Network Topology in Cell Signaling. Start date: April 15, 2007. Expires: March 31, 2009. Amount: $291,820. Principal investigator: Norbert Perrimon. Institution: Harvard University Medical School. NIH institute: NIDDK.
Proposal to reconstruct the insulin-signaling network in Drosophila tissue culture cells based on transcriptional responses associated with the reduction of those components by RNA interference. The network will be built by using gene-specific dsRNAs to successively perturb each of the 261 kinase and PPase that are expressed in the Drosophila SL2 cell line. Computational network-modeling algorithms will be used to convert gene-expression profiles into network connectivities.
A Partially Linear Tree-based Regression Model for Assessing Complex Joint Gene-Gene Interactions. Start date: May 1, 2007. Expires: April 30, 2009. Amount: $78,709. Principal investigator: Jinbo Chen. Institution: University of Pennsylvania. NIH institute: NCI.
Funds development of a new class of semiparametric regression models, partially linear tree-based regression models, “that has the advantages of both generalized linear regression and tree models,” according to the grant abstract. A PLTR model quantifies joint effects of genes by a combination of linear main effects and a nonparametric tree-structure. The project will assess an iterative algorithm to fit the PLTR model and develop methods for identifying and testing the significance of an optimal-pruned tree nested within the tree resultant from the fitting algorithm. The method will be used to analyze several cancer genetic epidemiology studies to explore joint gene-gene or gene-environment interactions.
Building Motif Lexicons. Start date: May 1, 2007. Expires: April 30, 2011. Amount: $288,025. Principal investigator: Martin Schiller. Institution: University of Connecticut School of Medicine and Dentistry. NIH institute: NIGMS.
Supports continued development of Minimotif Miner, a short motif database and platform-independent web-tool that identifies motif consensus sequences in protein queries. MnM can be used to identify protein functions, to develop new hypotheses of how specific mutations cause human disease, and to identify putative targets for the development of therapeutic drugs, antibiotics, insecticides, and antiviral agents. The investigators plan to reduce the false-positive prediction of motifs via the creation of a new language that accounts for the three-dimensional structural conservation of motifs.

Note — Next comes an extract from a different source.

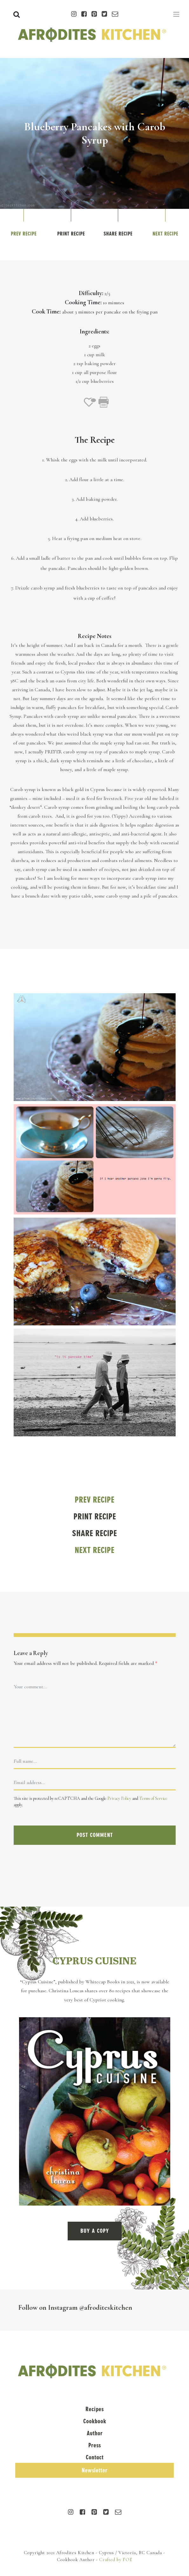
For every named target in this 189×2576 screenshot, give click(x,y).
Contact (95, 2457)
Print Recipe (71, 233)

The Epilepsy Phenome/ Genome Project (EPGP). Start date: May 1, 2007. Expires: April 30, 2012. Amount: $3,992,596. Principal investigator: Daniel Lowenstein. Institution: University of California, San Francisco. NIH institute: NINDS.
Supports the Epilepsy Phenome/Genome Project, a multi-institutional research project to study the genetic basis of epilepsy. The project will collect phenotypic information from 3,750 epilepsy patients and 3,000 controls, and use genomic and computational methods to identify how genetic variation contributes to the epilepsy phenotype, developmental anomalies of the brain, and the varied therapeutic response of patients.
Statistical & Computational Tools for Reconstruction of Gene Regulatory Networks. Start date: July 1, 2007. Expires: June 30, 2008. Amount: $71,960. Principal investigator: Peter Salzman. Institution: University of Rochester. NIH institute: NLM
Funds a project to “address the theoretical and computational issues arising in the reconstruction of regulatory networks,” according to the grant abstract. The investigator plans to develop “theoretically based scores for network reconstruction in a frequentist and Bayesian framework.” The investigator has proposed an implementation of the simulated annealing and Markov chain Monte Carlo algorithms “that works on a reduced space of orders and thus increases the efficiency.”